ALOHa: A New Measure for Hallucination in Captioning Models
Suzanne Petryk, David M. Chan, Anish Kachinthaya, Haodi Zou, John Canny, Joseph E. Gonzalez, Trevor Darrell
TL;DR
ALOHa introduces an open-vocabulary hallucination metric for captioning by leveraging an LLM to extract groundable objects, semantically matching candidate and reference objects with SBERT embeddings, and solving a maximum-similarity assignment via the Hungarian method. It yields per-object scores $ALOHa_o$ and a caption score $ALOHa$, enabling reliable and localizable detection that generalizes beyond fixed object sets.
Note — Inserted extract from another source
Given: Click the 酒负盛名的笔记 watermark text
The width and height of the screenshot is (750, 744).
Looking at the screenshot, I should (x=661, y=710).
Evaluations on HAT and nocaps-FOIL show improvements over CHAIR and competitive performance against CLIP-based metrics, with notable gains in localization accuracy. While promising, the framework incurs higher compute and cost, hinges on reference captions, and faces nondeterminism and potential bias, suggesting directions for open-source LLM improvements and bias mitigation.
Abstract
Despite recent advances in multimodal pre-training for visual description, state-of-the-art models still produce captions containing errors, such as hallucinating objects not present in a scene. The existing prominent metric for object hallucination, CHAIR, is limited to a fixed set of MS COCO objects and synonyms. In this work, we propose a modernized open-vocabulary metric, ALOHa, which leverages large language models (LLMs) to measure object hallucinations. Specifically, we use an LLM to extract groundable objects from a candidate caption, measure their semantic similarity to reference objects from captions and object detections, and use Hungarian matching to produce a final hallucination score. We show that ALOHa correctly identifies 13.6% more hallucinated objects than CHAIR on HAT, a new gold-standard subset of MS COCO Captions annotated for hallucinations, and 30.8% more on nocaps, where objects extend beyond MS COCO categories. Our code is available at https://davidmchan.github.io/aloha/.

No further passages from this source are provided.